Exercise directions: Write out the listing from the line with "Viewport: 1568px width, 709px height." to the line with "This screenshot has height=525, width=702.", both lines included, exactly and nothing beyond. Leave pictures out.

Information:

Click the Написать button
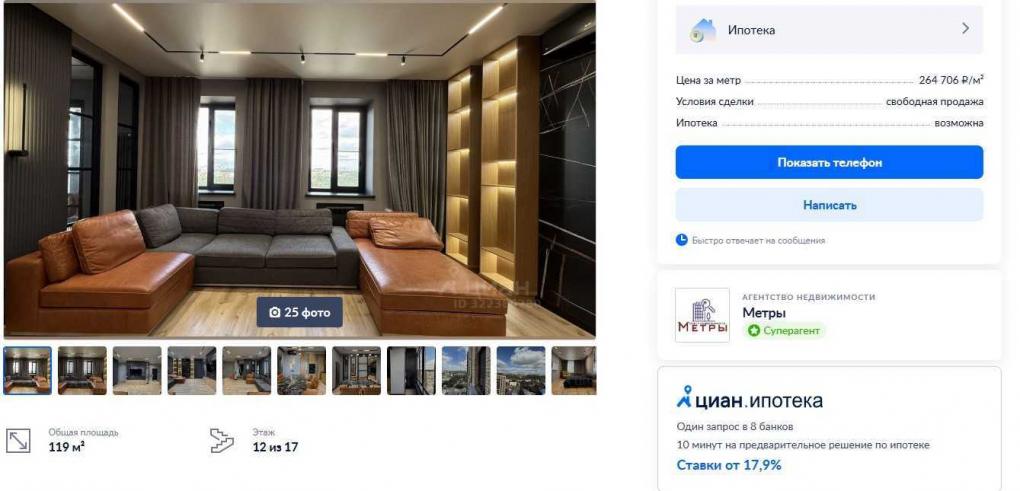The width and height of the screenshot is (1020, 491). (829, 205)
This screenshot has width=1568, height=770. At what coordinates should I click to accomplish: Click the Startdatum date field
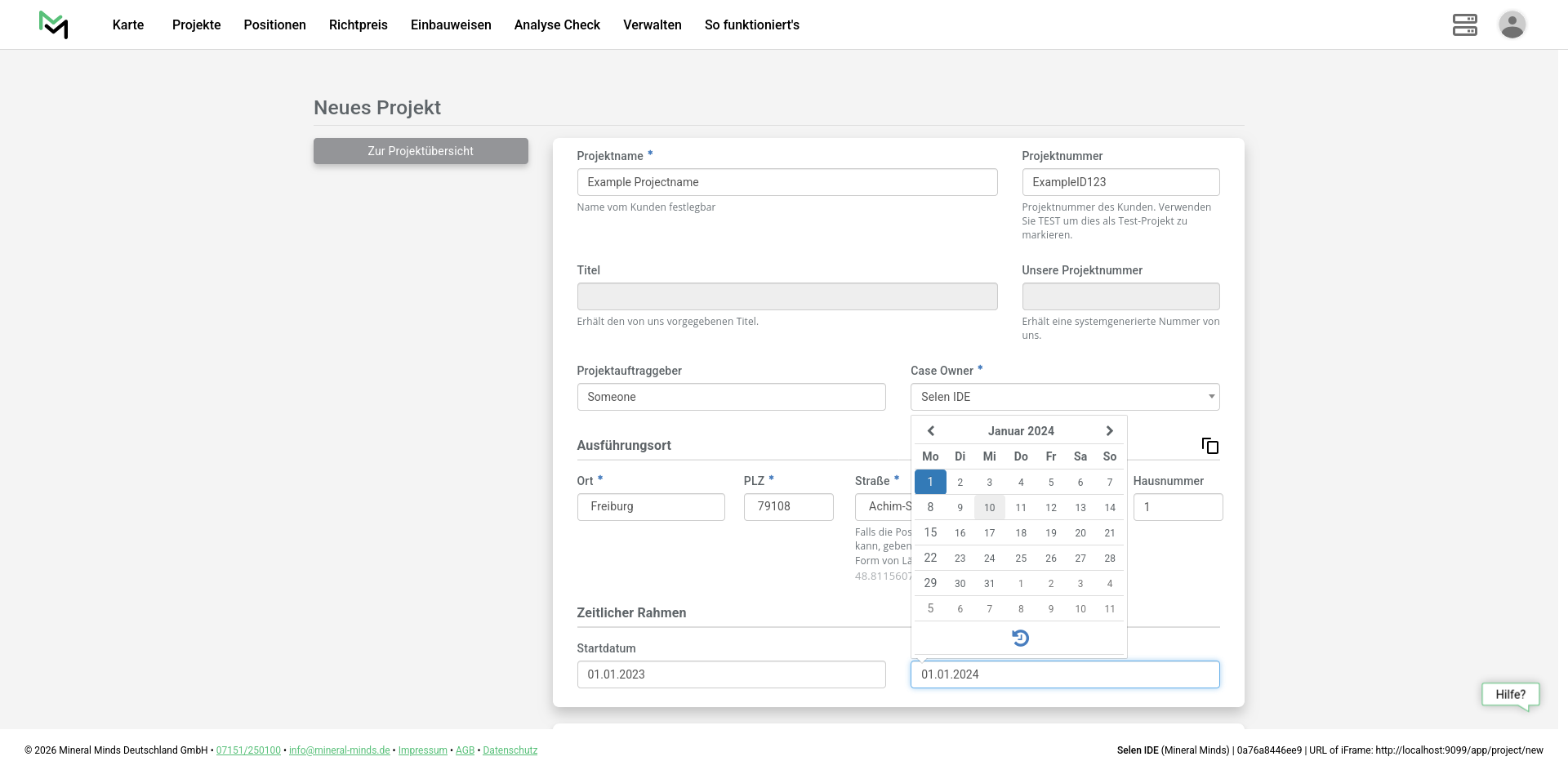pos(731,674)
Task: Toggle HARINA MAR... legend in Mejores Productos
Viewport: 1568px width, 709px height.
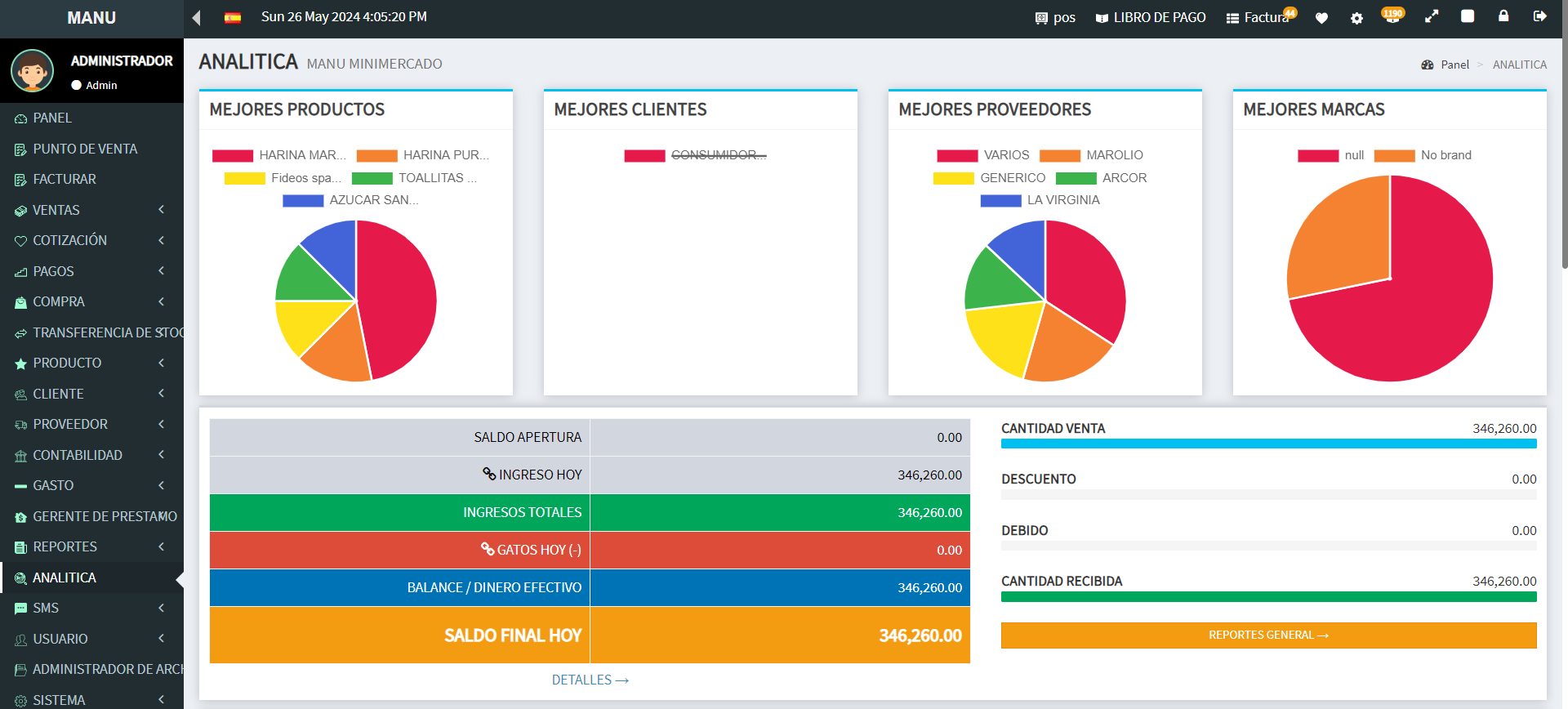Action: (x=278, y=155)
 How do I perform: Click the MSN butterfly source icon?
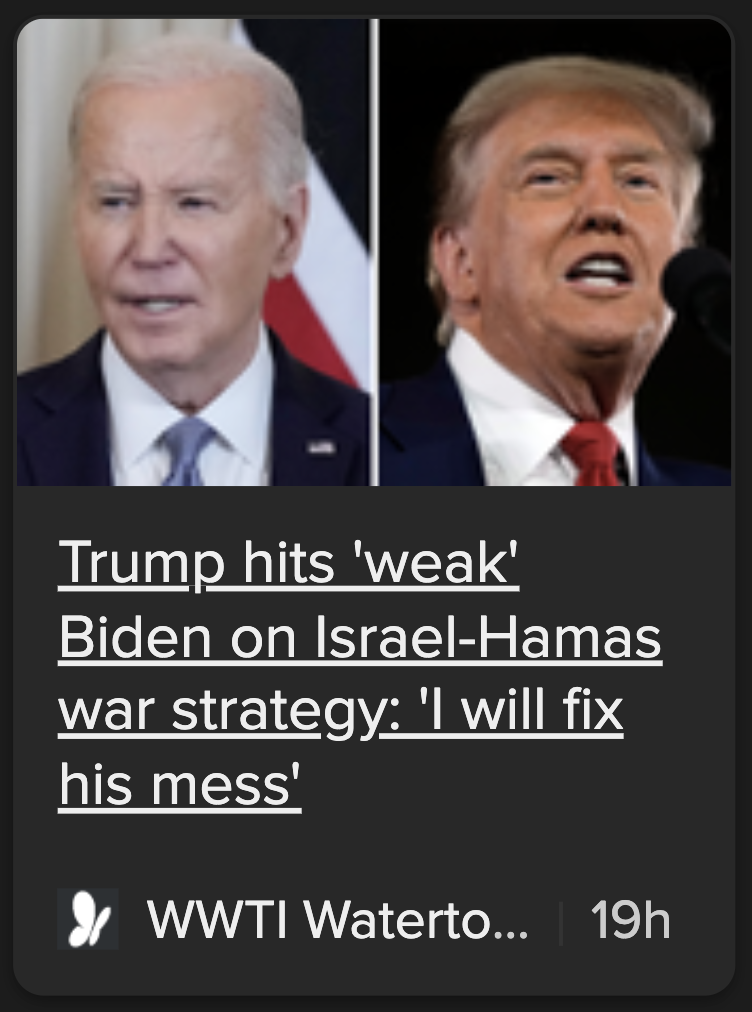click(x=88, y=918)
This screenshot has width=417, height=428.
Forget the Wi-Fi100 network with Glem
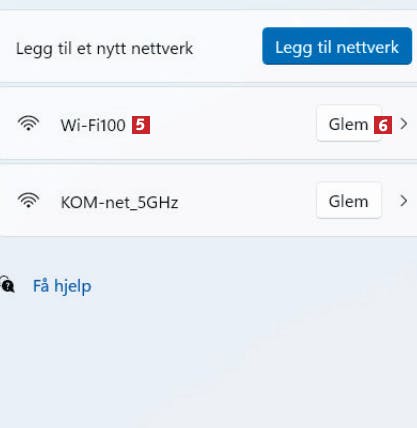tap(349, 123)
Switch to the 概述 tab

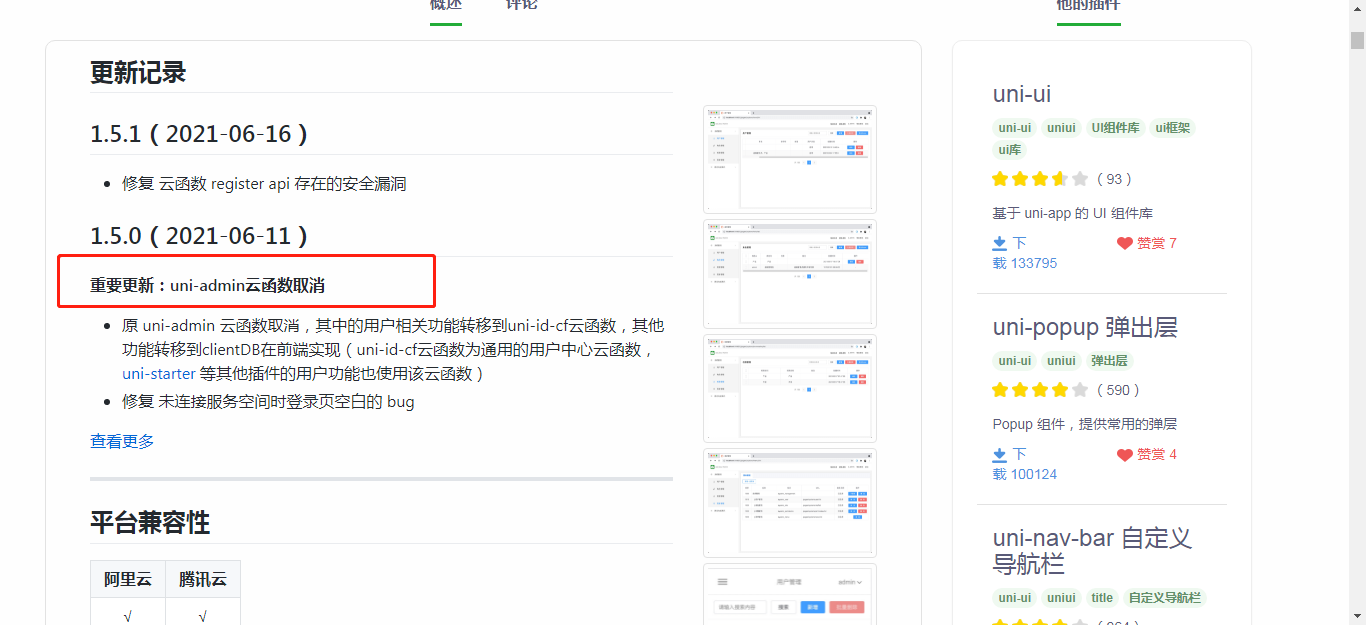coord(446,5)
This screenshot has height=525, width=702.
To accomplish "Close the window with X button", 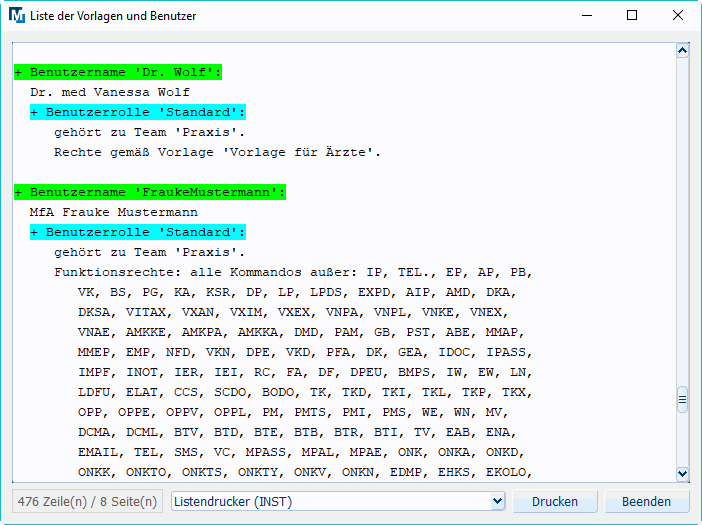I will pos(678,16).
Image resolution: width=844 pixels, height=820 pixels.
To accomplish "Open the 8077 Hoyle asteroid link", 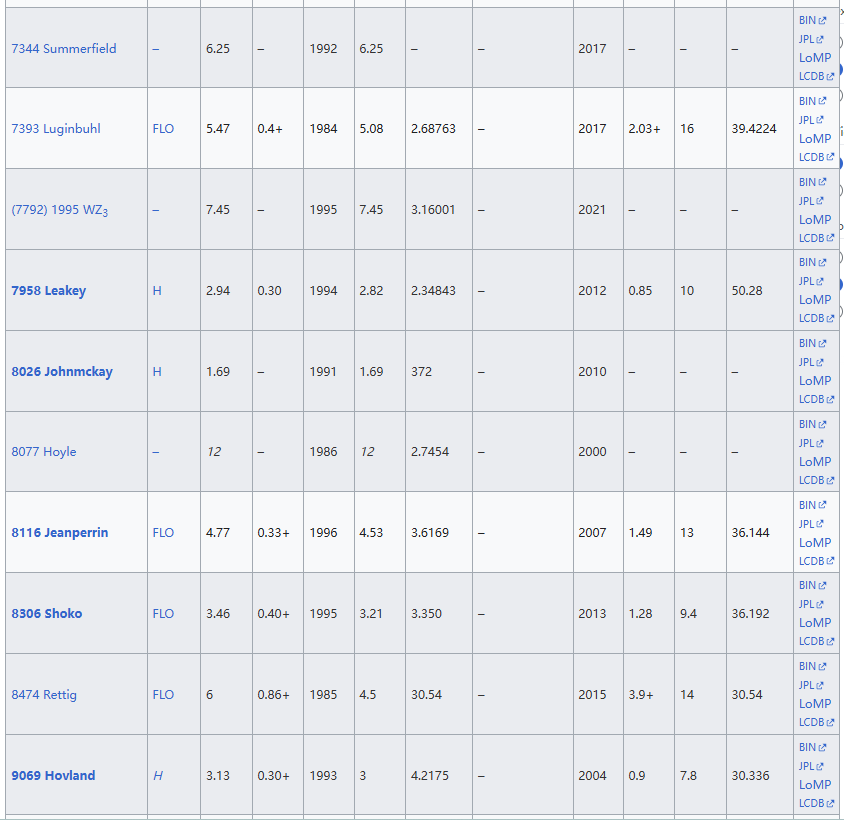I will click(x=44, y=452).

Result of this task:
Viewport: 1568px width, 709px height.
Action: (x=278, y=155)
 How do I perform: Click the MSN butterfly source icon?
click(x=88, y=918)
This screenshot has width=417, height=428.
Forget the Wi-Fi100 network with Glem
tap(349, 123)
Switch to the 概述 tab

coord(446,5)
This screenshot has height=525, width=702.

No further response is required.